What Makes a Thing Precious?

[thoughts from  ~burning woman~  by Sha’Tara]

… and the closed bud shrugs off
its special mystery
in order to break into blossom:

as if what exists, exists
so that it can be lost
and become precious

—Lisel Mueller, from “In Passing,” Alive Together: New and Selected Poems. (LSU Press; First Edition edition October 1, 1996)

Thinking about that quote from Charles on “The Vale of Soul Making” blog…

          A thing can be longed for, can be thought of as precious, but until it is lived for; deeply sacrificed for; even bled for (or killed for) and finally hopelessly lost, that thing can never be accurately described as precious: it remains an illusion, a story in a book of fiction.  However good the fiction is, it is still fiction.  The book isn’t purchased, it isn’t owned, it is merely borrowed from a library.

Source data:
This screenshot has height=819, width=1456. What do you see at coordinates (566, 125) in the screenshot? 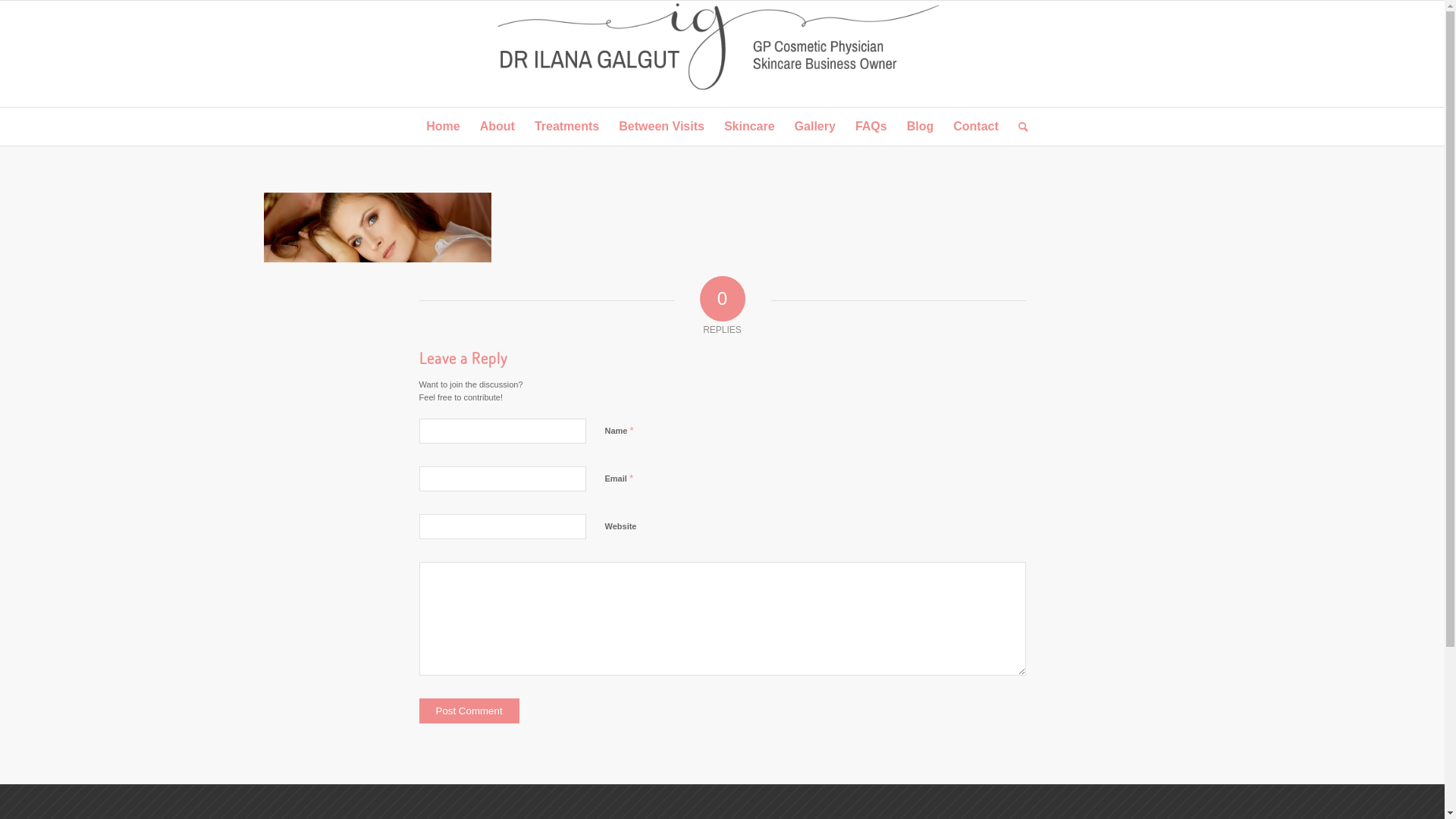
I see `'Treatments'` at bounding box center [566, 125].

Required tasks:
1/ Using the piece on what makes a thing precious, answer:
(a) Which press published the poetry collection that the opening lines come from?
(b) On which blog did Charles post the quote?
(c) Where is the book merely borrowed from?
2/ Reproduce word for word the passage of the piece on what makes a thing precious, starting with "as if what exists, exists" and going on through "October 1, 1996)".
3/ Carry the piece on what makes a thing precious forward from its final sentence.
The lines placed after the text are separate material, unrelated to it.

Answers to each task:
1/
(a) LSU Press
(b) "The Vale of Soul Making"
(c) A library

2/
as if what exists, exists
so that it can be lost
and become precious

—Lisel Mueller, from “In Passing,” Alive Together: New and Selected Poems. (LSU Press; First Edition edition October 1, 1996)

3/
          In J.R.R. Tolkien’s “The Hobbit” and later in “The Lord of the Ring” there appears a character called Gollum.  Gollum possesses a ring which he calls “his Precious” and is driven mad by it.  Gollum’s ring was indeed his precious because he had paid a great and terrible price to attain it.  Back in the ancient days when he was still a normal being he was called Smeagol and he had an inseparable friend, Deagol.  It was Deagol who found the ring at the bottom of the river Anduin, but when Smeagol saw the ring his desire to possess it exceeded all bounds.  Deagol wouldn’ give up the ring, so Smeagol killed him for it.  Many long years later, the outcast Smeagol, now known as Gollum, lost his “Precious” to Bilbo Baggins, the Hobbit.  Then did the ring truly become Gollum’s precious – he dedicated his life to finding the ring and getting his revenge on “the nasty Hobbit Baggins.”  In the end as we know, Gollum died with the ring: they both fell in the fire of Mount Doom.  Total commitment and total madness.

How many of life’s offerings can we call precious?  Of all the obvious: air, water and land from which we draw our sustenance and cannot live without, what about relationships?  I suppose for some people, some relationships become precious as they are engaged, then irretrievably and inconsolably lost.  But for most?   Relationships come and go, most easily, almost casually, replaceable.  The gregarious Earthian prefers its creature comforts of body and mind rather than the pining and dying that would make a relationship precious. 

I’m obviously fishing in deep waters here; let’s see what comes up.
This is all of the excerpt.